Hepatology consultation was obtained given unexplained persistent elevation in LFTs despite negative serial laboratory workup and extensive postoperative imaging. A liver biopsy was advised by the hepatology service, which revealed marked acute hepatitis, focal necrosis with noncaseating granulomas within the portal triads, and the presence of giant cells (Figure 1A-1C). No histopathological features to prove primary biliary cirrhosis, primary sclerosing cholangitis, or autoimmune hepatitis were demonstrated on revisiting the liver biopsy at a tertiary hepatobiliary center. The differential diagnosis for acute hepatic noncaseating granulomatous inflammation included infections (viral, fungal, and atypical bacterial infections), autoimmune disorders, and drug reactions.
Figure 1.
Liver biopsy (low, medium, and high magnifications) showing marked acute inflammation changes and non-caseating granulomas within portal triads (A, B and C). Vertical arrow in 1C demonstrating multi-nucleated giant cells typical of granulomatous inflammation.

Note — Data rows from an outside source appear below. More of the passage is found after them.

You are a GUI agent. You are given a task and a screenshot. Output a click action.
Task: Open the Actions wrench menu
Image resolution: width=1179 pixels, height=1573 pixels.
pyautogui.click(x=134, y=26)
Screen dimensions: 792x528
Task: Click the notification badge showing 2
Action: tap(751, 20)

Infectious workup was recommended to exclude an underlying cause for the granulomas. Acid-alcohol fast bacilli (AAFP) and Giemsa fungal staining of the liver biopsy were consecutively negative. QuantiFERON gold assay, Coccidiosis, Brucella and Bartonella, and Coxiella (Q-fever) screening serology returned negative, same as urine screening for Histoplasma antigens. Hypercalcemia was rapidly responsive to initial aggressive fluid therapy, and renal function gradually normalized. Parathyroid hormones (PTH) were slightly below normal (<6 U/L). PTH-related peptide, Vitamin D3 1,25-OH, and angiotensin-/ (ACE) levels were within normal ranges. A Chest CT scan did not reveal pulmonary sarcoidosis or other significant abnormalities apart from small nonspecific ground-glass pulmonary nodules without associated hilar or mediastinal lymphadenopathy (Figure 2A and 2B).
Figure 2.
Axial and coronal computed tomography (CT) scan of the chest demonstrating scattered small-sized bilateral lung nodules in the setting of sepsis-like multi-organ syndrome and cholestasis (A and B).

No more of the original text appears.